- [Problem to solve]: Scan the entries below. Report each line where the string "filter" occurs.

- [Dataset records]:

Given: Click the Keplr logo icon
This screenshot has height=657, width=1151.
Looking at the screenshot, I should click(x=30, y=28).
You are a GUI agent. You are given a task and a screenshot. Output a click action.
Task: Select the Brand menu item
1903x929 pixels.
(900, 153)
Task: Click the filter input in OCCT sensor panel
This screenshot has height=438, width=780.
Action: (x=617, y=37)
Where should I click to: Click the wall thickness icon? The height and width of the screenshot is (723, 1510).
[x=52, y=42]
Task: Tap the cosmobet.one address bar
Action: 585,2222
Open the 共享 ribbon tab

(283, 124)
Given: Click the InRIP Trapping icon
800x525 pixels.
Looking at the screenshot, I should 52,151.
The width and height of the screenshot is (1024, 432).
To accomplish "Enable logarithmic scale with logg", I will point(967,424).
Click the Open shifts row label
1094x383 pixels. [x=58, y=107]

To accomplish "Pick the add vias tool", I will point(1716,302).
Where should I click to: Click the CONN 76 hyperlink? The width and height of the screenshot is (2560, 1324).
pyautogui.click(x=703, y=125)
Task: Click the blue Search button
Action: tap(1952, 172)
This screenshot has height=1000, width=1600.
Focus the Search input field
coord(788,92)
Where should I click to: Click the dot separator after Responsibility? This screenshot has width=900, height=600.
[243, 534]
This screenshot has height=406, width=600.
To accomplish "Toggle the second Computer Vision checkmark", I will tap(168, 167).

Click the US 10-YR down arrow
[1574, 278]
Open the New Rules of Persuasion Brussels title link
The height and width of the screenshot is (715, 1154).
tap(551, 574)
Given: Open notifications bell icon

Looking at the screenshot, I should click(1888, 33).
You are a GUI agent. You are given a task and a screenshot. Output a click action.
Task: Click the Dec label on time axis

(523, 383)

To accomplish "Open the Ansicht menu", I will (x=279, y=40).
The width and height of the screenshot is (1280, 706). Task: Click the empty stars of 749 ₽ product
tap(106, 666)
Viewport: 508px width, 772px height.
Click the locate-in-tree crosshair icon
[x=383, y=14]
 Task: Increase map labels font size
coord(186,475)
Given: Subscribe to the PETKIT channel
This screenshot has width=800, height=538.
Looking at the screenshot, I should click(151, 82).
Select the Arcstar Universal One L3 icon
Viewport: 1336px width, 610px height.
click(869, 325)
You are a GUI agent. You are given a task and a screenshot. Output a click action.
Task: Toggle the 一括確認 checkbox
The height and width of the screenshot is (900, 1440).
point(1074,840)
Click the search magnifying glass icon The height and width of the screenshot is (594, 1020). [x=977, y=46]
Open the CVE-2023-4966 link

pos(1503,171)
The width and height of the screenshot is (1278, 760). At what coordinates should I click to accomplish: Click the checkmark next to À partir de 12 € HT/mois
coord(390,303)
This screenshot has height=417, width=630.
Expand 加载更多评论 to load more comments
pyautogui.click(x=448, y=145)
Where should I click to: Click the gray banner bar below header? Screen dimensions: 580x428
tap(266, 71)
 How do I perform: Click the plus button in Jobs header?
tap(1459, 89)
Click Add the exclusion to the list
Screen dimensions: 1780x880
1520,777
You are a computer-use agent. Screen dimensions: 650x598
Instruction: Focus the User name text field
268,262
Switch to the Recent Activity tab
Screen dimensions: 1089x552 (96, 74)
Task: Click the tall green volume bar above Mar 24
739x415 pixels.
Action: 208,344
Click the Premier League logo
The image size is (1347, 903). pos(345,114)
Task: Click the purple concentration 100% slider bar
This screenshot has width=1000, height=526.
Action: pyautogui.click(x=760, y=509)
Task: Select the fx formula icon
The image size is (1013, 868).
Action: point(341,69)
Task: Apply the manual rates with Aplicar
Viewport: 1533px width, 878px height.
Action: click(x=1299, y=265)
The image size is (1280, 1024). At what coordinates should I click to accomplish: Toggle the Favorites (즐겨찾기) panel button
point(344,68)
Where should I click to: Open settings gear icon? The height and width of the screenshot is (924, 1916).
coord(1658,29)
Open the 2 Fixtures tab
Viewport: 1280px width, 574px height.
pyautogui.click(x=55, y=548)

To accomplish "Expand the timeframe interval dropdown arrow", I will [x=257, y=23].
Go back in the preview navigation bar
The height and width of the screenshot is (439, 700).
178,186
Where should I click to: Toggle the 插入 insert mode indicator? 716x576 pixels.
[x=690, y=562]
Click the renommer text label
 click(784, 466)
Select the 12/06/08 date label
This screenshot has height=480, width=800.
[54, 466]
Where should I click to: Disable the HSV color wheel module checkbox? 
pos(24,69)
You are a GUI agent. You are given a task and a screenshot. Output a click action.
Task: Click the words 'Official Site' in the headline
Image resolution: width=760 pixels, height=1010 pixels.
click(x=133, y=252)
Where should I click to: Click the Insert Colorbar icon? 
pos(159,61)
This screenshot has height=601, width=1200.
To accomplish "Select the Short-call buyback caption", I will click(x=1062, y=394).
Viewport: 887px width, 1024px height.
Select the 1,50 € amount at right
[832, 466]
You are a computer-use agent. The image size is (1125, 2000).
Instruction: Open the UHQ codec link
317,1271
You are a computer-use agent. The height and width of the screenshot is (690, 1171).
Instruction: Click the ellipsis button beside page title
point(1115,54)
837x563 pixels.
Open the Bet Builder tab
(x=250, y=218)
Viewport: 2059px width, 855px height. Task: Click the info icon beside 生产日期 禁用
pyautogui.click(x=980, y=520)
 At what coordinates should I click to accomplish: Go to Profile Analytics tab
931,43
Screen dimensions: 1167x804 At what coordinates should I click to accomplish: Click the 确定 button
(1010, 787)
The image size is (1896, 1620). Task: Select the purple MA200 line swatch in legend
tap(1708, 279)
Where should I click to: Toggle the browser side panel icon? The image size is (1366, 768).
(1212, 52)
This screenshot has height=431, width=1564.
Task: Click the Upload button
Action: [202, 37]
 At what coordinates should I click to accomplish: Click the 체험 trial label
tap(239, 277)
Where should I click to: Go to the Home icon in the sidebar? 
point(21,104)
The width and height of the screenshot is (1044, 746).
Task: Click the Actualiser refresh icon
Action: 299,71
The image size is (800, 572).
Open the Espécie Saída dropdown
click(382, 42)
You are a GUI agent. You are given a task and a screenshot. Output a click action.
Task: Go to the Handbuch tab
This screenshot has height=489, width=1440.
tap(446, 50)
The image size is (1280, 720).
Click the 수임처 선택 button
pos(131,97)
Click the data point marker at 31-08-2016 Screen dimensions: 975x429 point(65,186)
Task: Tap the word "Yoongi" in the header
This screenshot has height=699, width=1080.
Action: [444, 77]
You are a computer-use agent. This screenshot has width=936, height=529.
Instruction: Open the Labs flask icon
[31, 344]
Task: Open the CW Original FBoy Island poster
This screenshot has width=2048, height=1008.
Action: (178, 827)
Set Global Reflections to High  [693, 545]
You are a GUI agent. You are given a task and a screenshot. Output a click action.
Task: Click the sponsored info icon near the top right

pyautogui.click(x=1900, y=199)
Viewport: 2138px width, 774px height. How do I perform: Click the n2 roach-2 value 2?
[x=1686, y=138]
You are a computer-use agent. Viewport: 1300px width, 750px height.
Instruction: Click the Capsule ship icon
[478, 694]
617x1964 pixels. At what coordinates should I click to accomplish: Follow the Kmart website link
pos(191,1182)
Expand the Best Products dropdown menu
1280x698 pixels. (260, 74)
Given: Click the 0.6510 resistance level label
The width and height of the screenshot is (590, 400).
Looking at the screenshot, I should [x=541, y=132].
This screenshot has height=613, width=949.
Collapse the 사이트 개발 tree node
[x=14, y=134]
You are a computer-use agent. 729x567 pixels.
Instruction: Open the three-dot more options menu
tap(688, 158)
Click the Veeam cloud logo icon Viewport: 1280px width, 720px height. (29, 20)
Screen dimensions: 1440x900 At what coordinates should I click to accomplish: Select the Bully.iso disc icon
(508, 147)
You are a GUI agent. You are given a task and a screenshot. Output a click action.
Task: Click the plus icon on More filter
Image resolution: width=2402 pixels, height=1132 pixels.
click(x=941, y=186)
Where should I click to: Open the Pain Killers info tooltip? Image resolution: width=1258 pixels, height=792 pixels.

- [Result of this task]:
Task: Click the filter input in OCCT sensor panel
Task: Click the plus icon on More filter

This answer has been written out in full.